# Gaming Mouse replacement for Logitech G400



## RCuber (Aug 13, 2015)

Hey guys, 
My G400 has gone kaput and will be giving it for RMA. I want to upgrade to a new mouse and keep the RMA'd mouse (hopefully a G400s) for office use. budget is flexible and can go up to 4-5K. 
I mostly play only FPS (BF3/BF4). I need atleast 4+ extra buttons in the mouse. Lazer mouse is not necessary but can consider if its good. 

Currently thinking of Logitech G502 @4.7K from Amazon


----------



## Nerevarine (Aug 13, 2015)

cant suggest anything but how old was your mouse ? how long did it take to  go kaput


----------



## RCuber (Aug 13, 2015)

Nerevarine said:


> cant suggest anything but how old was your mouse ? how long did it take to  go kaput



~2yrs, I have it in warranty

Mouse is quite good, and actually improved my skills.


----------



## Faun (Aug 13, 2015)

Combo breaker.


----------



## SunE (Aug 13, 2015)

Logitech G402 is actually better for fps gaming than G502. I personally replaced my G400 with G402 and am quite happy with it. It even has the extra buttons that you want.

Other than that you may consider SteelSeries Rival. The mouse itself costs about 4.5k but is available in a bundle along with the Siberia V2 headset and QcK+ mousepad for just 6k from snapdeal.


----------



## v.Na5h (Aug 14, 2015)

Any good wireless gaming mouse upto 1.5k


----------



## $hadow (Aug 14, 2015)

I was going to suggest g502 from the moment I saw the tittle but was happy to see that you have already shortlisted it. Just go for it.


----------



## RCuber (Aug 14, 2015)

SunE said:


> Logitech G402 is actually better for fps gaming than G502. I personally replaced my G400 with G402 and am quite happy with it. It even has the extra buttons that you want.
> 
> Other than that you may consider SteelSeries Rival. The mouse itself costs about 4.5k but is available in a bundle along with the Siberia V2 headset and QcK+ mousepad for just 6k from snapdeal.



Yes, G402 was my other choice. Rival doesn't look like it has extra buttons, I need minimum 4 extra buttons for gadget selection. 



$hadow said:


> I was going to suggest g502 from the moment I saw the tittle but was happy to see that you have already shortlisted it. Just go for it.


yes, but I want to check other mices too. its fair to compare other competing models. 
Roccat Kone XTD was another one, it includes tilt for the scroll wheel too. but not sure if we can customize the +/- button. also its over my budget. 

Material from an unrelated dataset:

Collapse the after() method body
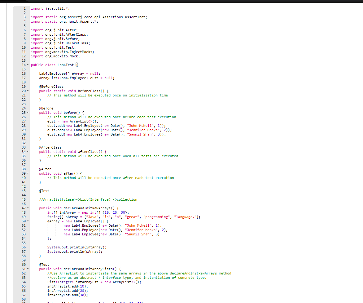tap(27, 173)
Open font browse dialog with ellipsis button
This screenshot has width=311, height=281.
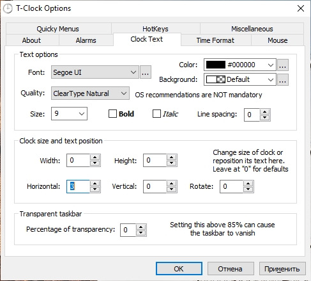point(146,72)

Apart from that customization is also highly important. Like Logitech Gaming Software.


----------



## $hadow (Aug 14, 2015)

Logitech software is awesome in my point of view. The fact that you can store profiles for various games is just superb.


----------



## v.Na5h (Aug 19, 2015)

Any good gaming mouse wireless under 2k


----------



## RCuber (Aug 19, 2015)

v.Na5h said:


> Any good gaming mouse wireless under 2k



Your message will be helpful if you added the model name. Don't post replies just for the sake of it. 

Closing thread, I will go for either 402 or 502. will reopen if I still need to check other models.


----------